» **Activity**
Each record that follows must be reproduced exactly.

Input data Block Start

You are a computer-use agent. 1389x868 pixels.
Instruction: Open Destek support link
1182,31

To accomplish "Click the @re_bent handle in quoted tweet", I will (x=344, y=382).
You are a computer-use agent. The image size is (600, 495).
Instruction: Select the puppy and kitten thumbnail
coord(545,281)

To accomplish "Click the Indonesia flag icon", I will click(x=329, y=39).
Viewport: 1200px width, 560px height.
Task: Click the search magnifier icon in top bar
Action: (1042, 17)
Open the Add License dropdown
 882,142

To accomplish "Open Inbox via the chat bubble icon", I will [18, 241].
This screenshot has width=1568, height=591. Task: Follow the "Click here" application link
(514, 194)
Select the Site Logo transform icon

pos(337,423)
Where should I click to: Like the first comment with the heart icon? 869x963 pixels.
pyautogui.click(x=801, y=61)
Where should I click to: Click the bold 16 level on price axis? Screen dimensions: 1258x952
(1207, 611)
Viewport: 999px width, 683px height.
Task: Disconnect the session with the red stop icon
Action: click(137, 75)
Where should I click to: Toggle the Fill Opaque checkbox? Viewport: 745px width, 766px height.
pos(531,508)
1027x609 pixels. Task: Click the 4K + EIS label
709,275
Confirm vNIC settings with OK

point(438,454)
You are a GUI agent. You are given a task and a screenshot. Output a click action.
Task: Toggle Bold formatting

Input data Block End

» **Answer to the problem**
You are a computer-use agent. 1389x868 pixels.
Instruction: Open Destek support link
1182,31

To accomplish "Click the @re_bent handle in quoted tweet", I will (x=344, y=382).
You are a computer-use agent. The image size is (600, 495).
Instruction: Select the puppy and kitten thumbnail
coord(545,281)

To accomplish "Click the Indonesia flag icon", I will click(x=329, y=39).
Viewport: 1200px width, 560px height.
Task: Click the search magnifier icon in top bar
Action: (1042, 17)
Open the Add License dropdown
 882,142

To accomplish "Open Inbox via the chat bubble icon", I will [18, 241].
This screenshot has width=1568, height=591. Task: Follow the "Click here" application link
(514, 194)
Select the Site Logo transform icon

pos(337,423)
Where should I click to: Like the first comment with the heart icon? 869x963 pixels.
pyautogui.click(x=801, y=61)
Where should I click to: Click the bold 16 level on price axis? Screen dimensions: 1258x952
(1207, 611)
Viewport: 999px width, 683px height.
Task: Disconnect the session with the red stop icon
Action: click(137, 75)
Where should I click to: Toggle the Fill Opaque checkbox? Viewport: 745px width, 766px height.
pos(531,508)
1027x609 pixels. Task: Click the 4K + EIS label
709,275
Confirm vNIC settings with OK

point(438,454)
You are a GUI agent. You are given a task and a screenshot. Output a click action.
Task: Toggle Bold formatting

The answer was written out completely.